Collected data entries
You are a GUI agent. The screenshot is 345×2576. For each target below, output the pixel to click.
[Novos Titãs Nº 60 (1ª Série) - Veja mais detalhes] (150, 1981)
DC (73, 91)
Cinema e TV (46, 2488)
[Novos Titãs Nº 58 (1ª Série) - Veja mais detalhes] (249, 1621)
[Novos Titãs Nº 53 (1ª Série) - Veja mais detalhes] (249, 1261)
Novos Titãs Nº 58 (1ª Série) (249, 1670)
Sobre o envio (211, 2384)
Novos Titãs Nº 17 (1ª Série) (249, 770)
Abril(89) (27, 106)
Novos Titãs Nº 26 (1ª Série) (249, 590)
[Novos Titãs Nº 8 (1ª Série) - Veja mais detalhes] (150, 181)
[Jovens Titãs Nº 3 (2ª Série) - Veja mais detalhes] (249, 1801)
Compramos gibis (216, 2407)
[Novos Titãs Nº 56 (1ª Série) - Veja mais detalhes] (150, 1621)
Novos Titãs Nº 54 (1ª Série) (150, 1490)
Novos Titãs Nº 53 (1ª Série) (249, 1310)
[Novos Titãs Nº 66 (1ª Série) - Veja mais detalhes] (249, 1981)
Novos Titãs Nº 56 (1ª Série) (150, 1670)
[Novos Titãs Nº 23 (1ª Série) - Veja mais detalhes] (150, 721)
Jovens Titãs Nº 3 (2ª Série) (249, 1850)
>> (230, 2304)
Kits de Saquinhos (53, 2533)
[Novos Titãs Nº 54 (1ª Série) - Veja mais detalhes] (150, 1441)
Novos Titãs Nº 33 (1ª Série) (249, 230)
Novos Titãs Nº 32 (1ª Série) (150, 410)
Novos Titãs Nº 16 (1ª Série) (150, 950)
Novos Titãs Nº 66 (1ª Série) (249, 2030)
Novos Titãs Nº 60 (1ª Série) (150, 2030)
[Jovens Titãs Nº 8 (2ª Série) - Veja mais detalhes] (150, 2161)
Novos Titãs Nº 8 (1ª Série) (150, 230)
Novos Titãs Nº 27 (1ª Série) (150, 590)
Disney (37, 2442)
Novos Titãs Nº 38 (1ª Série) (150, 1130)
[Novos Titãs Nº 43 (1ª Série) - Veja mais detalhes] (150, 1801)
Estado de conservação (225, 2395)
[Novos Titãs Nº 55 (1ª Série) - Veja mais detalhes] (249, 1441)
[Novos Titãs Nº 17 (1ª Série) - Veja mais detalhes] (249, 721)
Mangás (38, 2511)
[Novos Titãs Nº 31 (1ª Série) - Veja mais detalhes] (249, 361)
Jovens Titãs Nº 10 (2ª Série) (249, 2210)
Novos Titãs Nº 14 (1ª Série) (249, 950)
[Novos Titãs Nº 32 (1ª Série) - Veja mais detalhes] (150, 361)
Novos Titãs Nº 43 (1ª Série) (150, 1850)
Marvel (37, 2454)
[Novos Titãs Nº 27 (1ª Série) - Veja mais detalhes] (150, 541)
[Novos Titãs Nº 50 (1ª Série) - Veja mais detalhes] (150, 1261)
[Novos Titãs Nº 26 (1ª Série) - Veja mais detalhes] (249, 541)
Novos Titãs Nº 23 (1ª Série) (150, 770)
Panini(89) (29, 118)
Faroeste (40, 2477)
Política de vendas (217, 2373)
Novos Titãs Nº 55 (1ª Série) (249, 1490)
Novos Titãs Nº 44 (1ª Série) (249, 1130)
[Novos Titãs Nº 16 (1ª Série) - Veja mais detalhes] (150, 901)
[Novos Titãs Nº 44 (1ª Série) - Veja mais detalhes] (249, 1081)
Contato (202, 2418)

(WHAT THE TASK ASKS) When you output the entries, keep every word exactly as it stands.

(OUTPUT OF THE EXERCISE)
You are a GUI agent. The screenshot is 345×2576. For each target below, output the pixel to click.
[Novos Titãs Nº 60 (1ª Série) - Veja mais detalhes] (150, 1981)
DC (73, 91)
Cinema e TV (46, 2488)
[Novos Titãs Nº 58 (1ª Série) - Veja mais detalhes] (249, 1621)
[Novos Titãs Nº 53 (1ª Série) - Veja mais detalhes] (249, 1261)
Novos Titãs Nº 58 (1ª Série) (249, 1670)
Sobre o envio (211, 2384)
Novos Titãs Nº 17 (1ª Série) (249, 770)
Abril(89) (27, 106)
Novos Titãs Nº 26 (1ª Série) (249, 590)
[Novos Titãs Nº 8 (1ª Série) - Veja mais detalhes] (150, 181)
[Jovens Titãs Nº 3 (2ª Série) - Veja mais detalhes] (249, 1801)
Compramos gibis (216, 2407)
[Novos Titãs Nº 56 (1ª Série) - Veja mais detalhes] (150, 1621)
Novos Titãs Nº 54 (1ª Série) (150, 1490)
Novos Titãs Nº 53 (1ª Série) (249, 1310)
[Novos Titãs Nº 66 (1ª Série) - Veja mais detalhes] (249, 1981)
Novos Titãs Nº 56 (1ª Série) (150, 1670)
[Novos Titãs Nº 23 (1ª Série) - Veja mais detalhes] (150, 721)
Jovens Titãs Nº 3 (2ª Série) (249, 1850)
>> (230, 2304)
Kits de Saquinhos (53, 2533)
[Novos Titãs Nº 54 (1ª Série) - Veja mais detalhes] (150, 1441)
Novos Titãs Nº 33 (1ª Série) (249, 230)
Novos Titãs Nº 32 (1ª Série) (150, 410)
Novos Titãs Nº 16 (1ª Série) (150, 950)
Novos Titãs Nº 66 (1ª Série) (249, 2030)
Novos Titãs Nº 60 (1ª Série) (150, 2030)
[Jovens Titãs Nº 8 (2ª Série) - Veja mais detalhes] (150, 2161)
Novos Titãs Nº 8 (1ª Série) (150, 230)
Novos Titãs Nº 27 (1ª Série) (150, 590)
Disney (37, 2442)
Novos Titãs Nº 38 (1ª Série) (150, 1130)
[Novos Titãs Nº 43 (1ª Série) - Veja mais detalhes] (150, 1801)
Estado de conservação (225, 2395)
[Novos Titãs Nº 55 (1ª Série) - Veja mais detalhes] (249, 1441)
[Novos Titãs Nº 17 (1ª Série) - Veja mais detalhes] (249, 721)
Mangás (38, 2511)
[Novos Titãs Nº 31 (1ª Série) - Veja mais detalhes] (249, 361)
Jovens Titãs Nº 10 (2ª Série) (249, 2210)
Novos Titãs Nº 14 (1ª Série) (249, 950)
[Novos Titãs Nº 32 (1ª Série) - Veja mais detalhes] (150, 361)
Novos Titãs Nº 43 (1ª Série) (150, 1850)
Marvel (37, 2454)
[Novos Titãs Nº 27 (1ª Série) - Veja mais detalhes] (150, 541)
[Novos Titãs Nº 50 (1ª Série) - Veja mais detalhes] (150, 1261)
[Novos Titãs Nº 26 (1ª Série) - Veja mais detalhes] (249, 541)
Novos Titãs Nº 23 (1ª Série) (150, 770)
Panini(89) (29, 118)
Faroeste (40, 2477)
Política de vendas (217, 2373)
Novos Titãs Nº 55 (1ª Série) (249, 1490)
Novos Titãs Nº 44 (1ª Série) (249, 1130)
[Novos Titãs Nº 16 (1ª Série) - Veja mais detalhes] (150, 901)
[Novos Titãs Nº 44 (1ª Série) - Veja mais detalhes] (249, 1081)
Contato (202, 2418)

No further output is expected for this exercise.